DESCRIPTION OF THE TASK:
The response must consist of the lines from the one holding "Toggle the RTA 1/48 octave trace checkbox" through the final line of the entries, given again exactly and without any pictures.

========

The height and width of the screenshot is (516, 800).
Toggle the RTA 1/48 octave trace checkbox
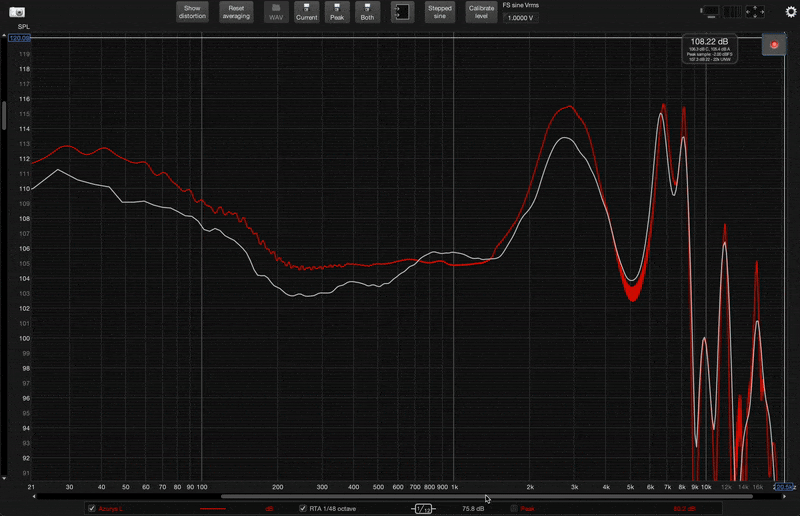303,508
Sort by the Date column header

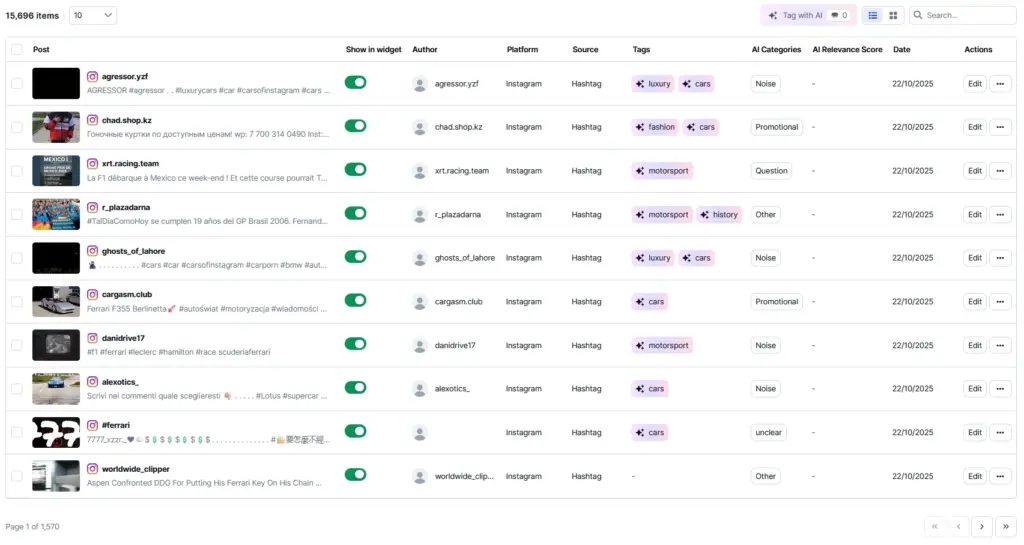901,49
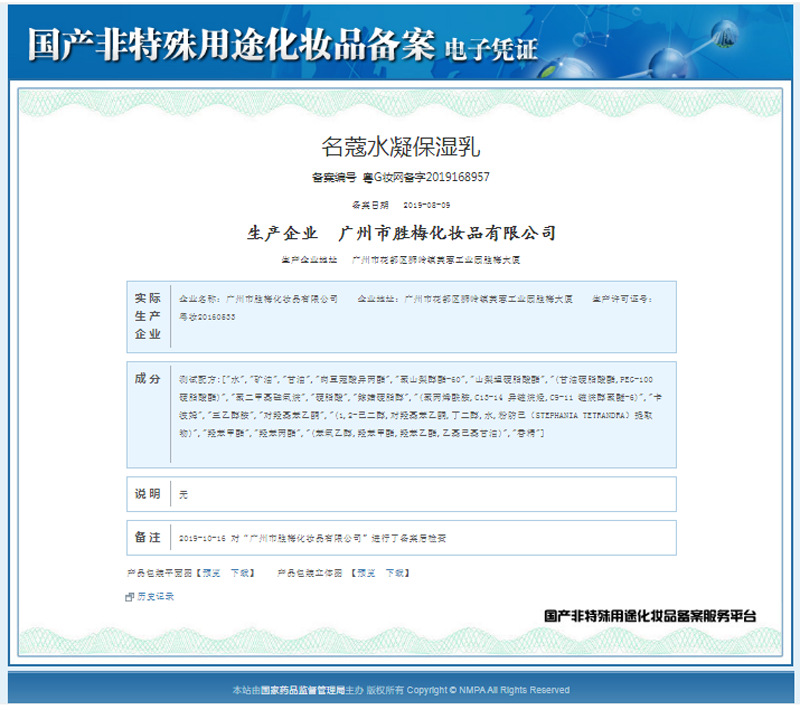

========

TASK RESPONSE:
Toggle the RTA 1/48 octave trace checkbox
303,508
Sort by the Date column header

901,49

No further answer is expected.